Semafor’s Rachyl Jones filed a piece on May 15 headlined “The Class of 2026 is cooked”, and unlike the half-dozen “AI is coming for your job” hand-wavers that have rolled across the trade press all year, this one came with a specific casualty list and three quotable executive lines. The headline number every recent-grad will have already seen in the group chat: the U.S. unemployment rate for college-degree holders ages 22-27 was 5.8% at end of Q1, materially above the 4.0% national rate, and underemployment among the same cohort was 42.8% — the highest reading since the pandemic.
The cohort-specific numbers are worse.
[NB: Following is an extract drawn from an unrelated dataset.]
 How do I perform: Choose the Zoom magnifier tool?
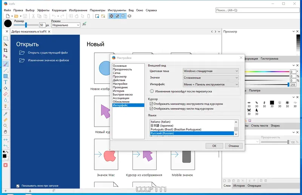5,126
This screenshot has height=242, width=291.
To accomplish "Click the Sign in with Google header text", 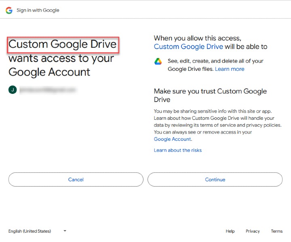I will (38, 10).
Per the New York Fed labor-market data Semafor cited, the unemployment rate among recent graduates in computer science is 7.0% and computer engineering 7.8% — the two majors that the 2022-era career-services pamphlets specifically pointed kids toward when they were filling out their majors as freshmen. Those pamphlets were printed before ChatGPT shipped.
The specific casualty list
The Semafor piece names three.
- Vaishali Hireraddi, 23, a UC Davis business analytics master’s candidate, has applied to 500 jobs. She has two offers — both unpaid. One of the two told her they’d pay her “at some point in the future when they have enough money.” She is paying $100/month for a Claude subscription to spin up portfolio projects “that look just good enough to show to recruiters,” and to rewrite each of her 500 applications with the right keywords to get past the hiring bots. (Semafor)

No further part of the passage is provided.